Nike announced on Friday that it will divest, Cole Haan, to private-equity firm Apax Partners, for a total consideration of $570 million.
Nike announced in May of this year its intention to divest Umbro and Cole Haan so it can focus on its core brands. Nike wants to drive growth in the Nike, Jordan, Converse and Hurley Brands. Just a couple of weeks ago, Nike sold Umbro for $225 million to Iconix Brand Group (ICON).
CEO Mark Parker commented on the deal,
The decision to divest of Cole Haan allows us to sharpen our focus on opportunities with the highest potential for strong returns, and to make sure the brands within the NIKE portfolio are the most complementary to the NIKE Brand.
Combined, Nike will receive $895 million for both Cole Haan and Umbro. The two businesses generated $195 million in revenues for the first quarter of its fiscal 2013. The units reported an operating loss of $18 million for the period. Based on an annual revenue estimate of $750-$800 million, this values the assets at 1.2 times annual revenues.
Nike expects to complete the sale early in 2013.
Nike ended its first quarter of its fiscal 2013 with $3.3 billion in cash, equivalents and short term investments. The company operates with $0.4 billion in short and long term debt, for a net cash position of $2.9 billion.
The company reported annual revenues of $24.1 billion for its fiscal 2012, on which it net earned $2.2 billion, or $4.73 per diluted share.
The market currently values Nike at $41.7 billion, which values operating assets around $38.8 billion. This values the firm at 1.6 times annual revenues and 17-18 times annual earnings.
Nike currently pays a quarterly dividend of $0.42 per share, for an annual dividend yield of 1.8%.
Year to date, shares of Nike have fallen some 4%. Shares rose from $95 in January to a peak at $115 in May. Shares fell back to the high eighties during the summer on a weaker guidance.
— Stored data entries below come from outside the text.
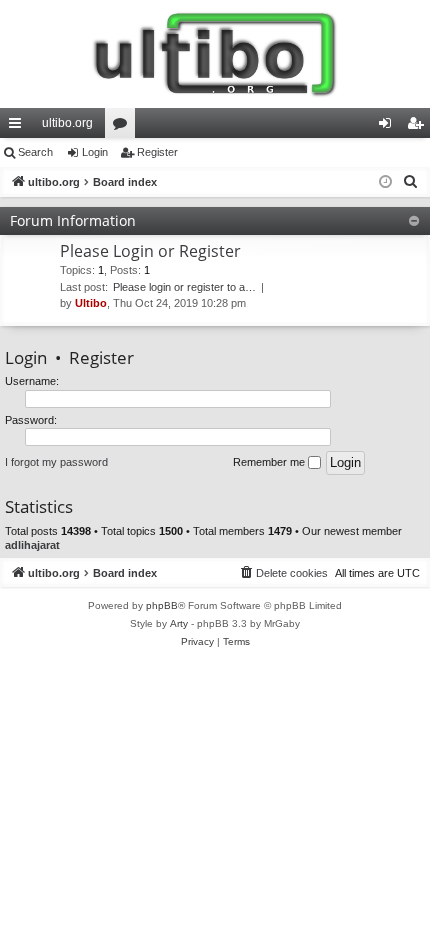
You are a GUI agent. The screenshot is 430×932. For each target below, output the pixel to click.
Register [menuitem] (419, 127)
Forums (124, 127)
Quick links (19, 127)
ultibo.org (67, 123)
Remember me (270, 462)
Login (95, 152)
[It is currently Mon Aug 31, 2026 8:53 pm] (385, 182)
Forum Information (73, 220)
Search (35, 152)
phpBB (162, 605)
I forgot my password (56, 462)
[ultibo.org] (215, 54)
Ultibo (91, 303)
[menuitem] (411, 182)
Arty (179, 623)
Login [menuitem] (389, 127)
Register (157, 152)
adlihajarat (32, 545)
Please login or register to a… (184, 287)
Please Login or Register (150, 251)
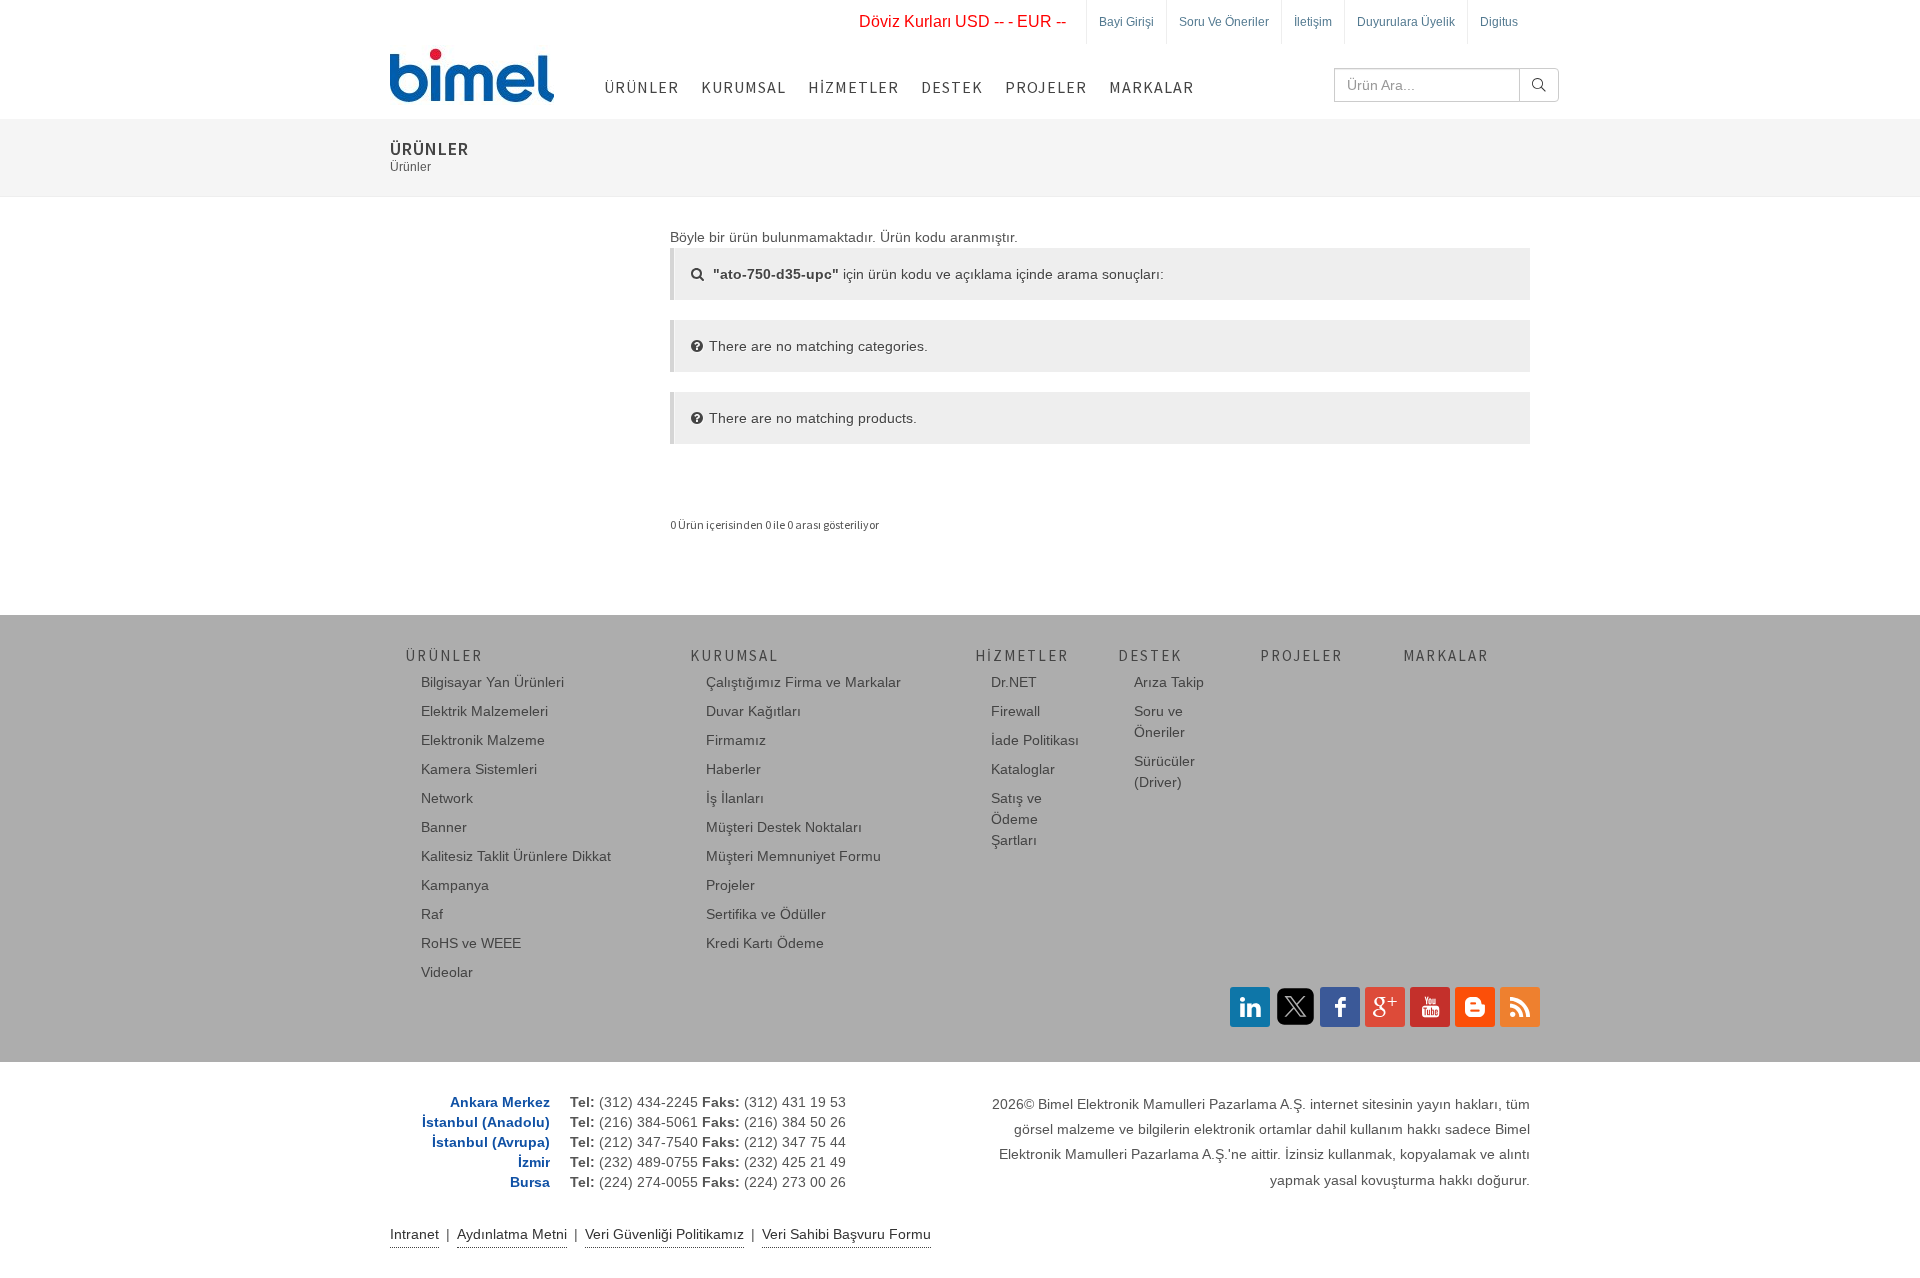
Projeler (1046, 87)
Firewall (1015, 711)
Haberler (733, 769)
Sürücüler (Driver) (1164, 771)
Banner (444, 827)
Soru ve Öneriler (1224, 22)
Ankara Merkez (500, 1102)
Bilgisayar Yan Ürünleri (492, 682)
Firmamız (736, 740)
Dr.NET (1014, 682)
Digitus (1499, 22)
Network (447, 798)
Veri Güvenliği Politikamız (664, 1234)
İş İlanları (735, 798)
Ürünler (641, 87)
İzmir (534, 1162)
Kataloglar (1023, 769)
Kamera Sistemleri (479, 769)
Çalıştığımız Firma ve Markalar (803, 682)
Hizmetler (853, 87)
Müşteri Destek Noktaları (784, 827)
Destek (952, 87)
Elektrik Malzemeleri (484, 711)
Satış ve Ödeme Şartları (1016, 819)
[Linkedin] (1250, 1007)
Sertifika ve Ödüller (766, 914)
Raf (432, 914)
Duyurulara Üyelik (1406, 22)
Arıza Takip (1169, 682)
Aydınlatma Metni (512, 1234)
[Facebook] (1340, 1007)
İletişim (1313, 22)
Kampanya (455, 885)
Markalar (1151, 87)
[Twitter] (1295, 1007)
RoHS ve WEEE (471, 943)
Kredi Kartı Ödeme (765, 943)
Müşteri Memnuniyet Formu (793, 856)
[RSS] (1520, 1007)
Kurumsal (743, 87)
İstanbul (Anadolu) (486, 1122)
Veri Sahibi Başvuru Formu (846, 1234)
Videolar (447, 972)
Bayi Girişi (1126, 22)
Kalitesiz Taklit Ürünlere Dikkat (516, 856)
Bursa (530, 1182)
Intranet (414, 1234)
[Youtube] (1430, 1007)
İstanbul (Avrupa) (491, 1142)
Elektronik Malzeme (483, 740)
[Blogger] (1475, 1007)
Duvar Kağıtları (753, 711)
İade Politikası (1035, 740)
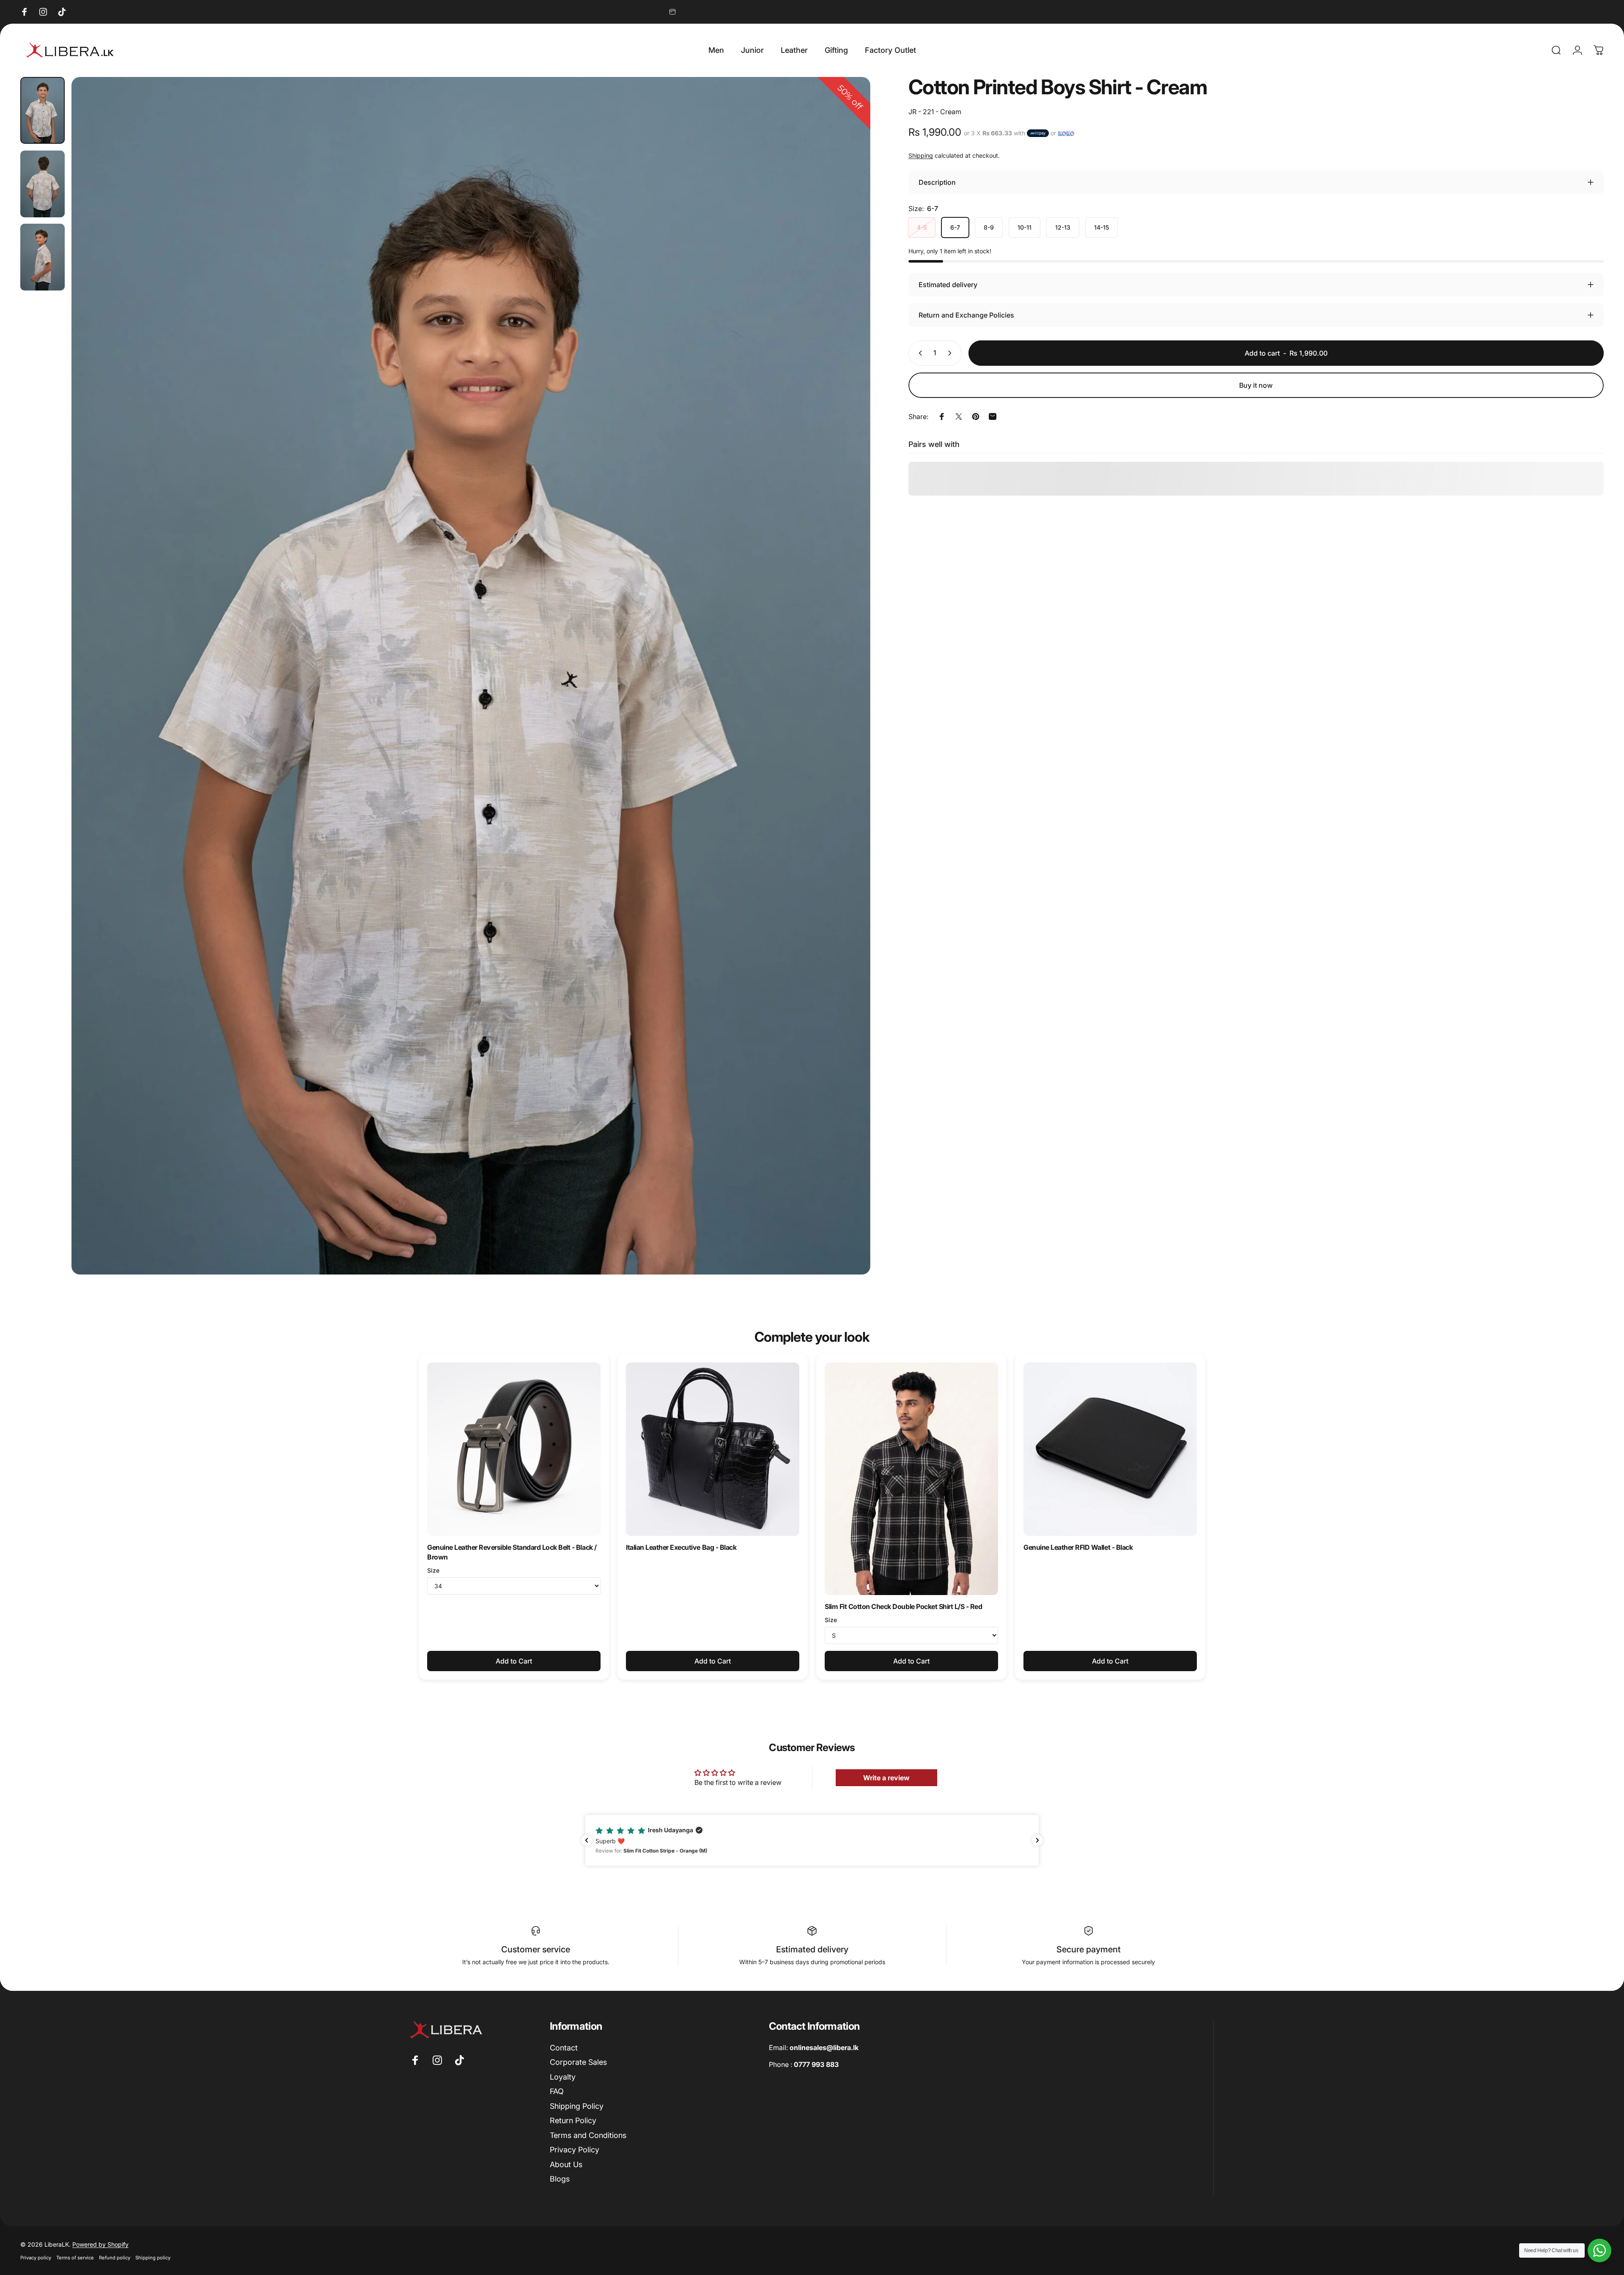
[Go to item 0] (42, 110)
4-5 (922, 227)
Shares recovered a bit from those days, currently exchanging hands at $92.50 per share.
Over the past decade, shares of Nike have quadrupled. From lows of $40 in 2009, shares have more than doubled on the back of growth driven by trends in running and sophisticated sport devices. Between its fiscal 2009 and 2012, revenues grew from $19.2 billion to $24.1 billion. Net income rose from $1.5 billion to $2.2 billion.
Combined, Cole Haan and Umbro generate roughly 3% of Nike's annual revenues, so the impact of the divestiture is rather limited. The proceeds at 1.2 times annual revenues are rather generous compared to Nike's own valuation of 1.6 times annual revenues, given the operating losses of the division.
Nike recently announced a new four year $8 billion share repurchase program, sufficient to retire roughly a fifth of shares outstanding. Excluding earnings growth, completion of the repurchase program could boost earnings per share towards $6.
The company remains on track to please shareholders. Beside the repurchase program, the company furthermore announced a 17% dividend hike and announced a 2-for-1 stock split.
Shares are fairly valued at these levels, but I see few convincing reasons to initiate a short or long position at these levels.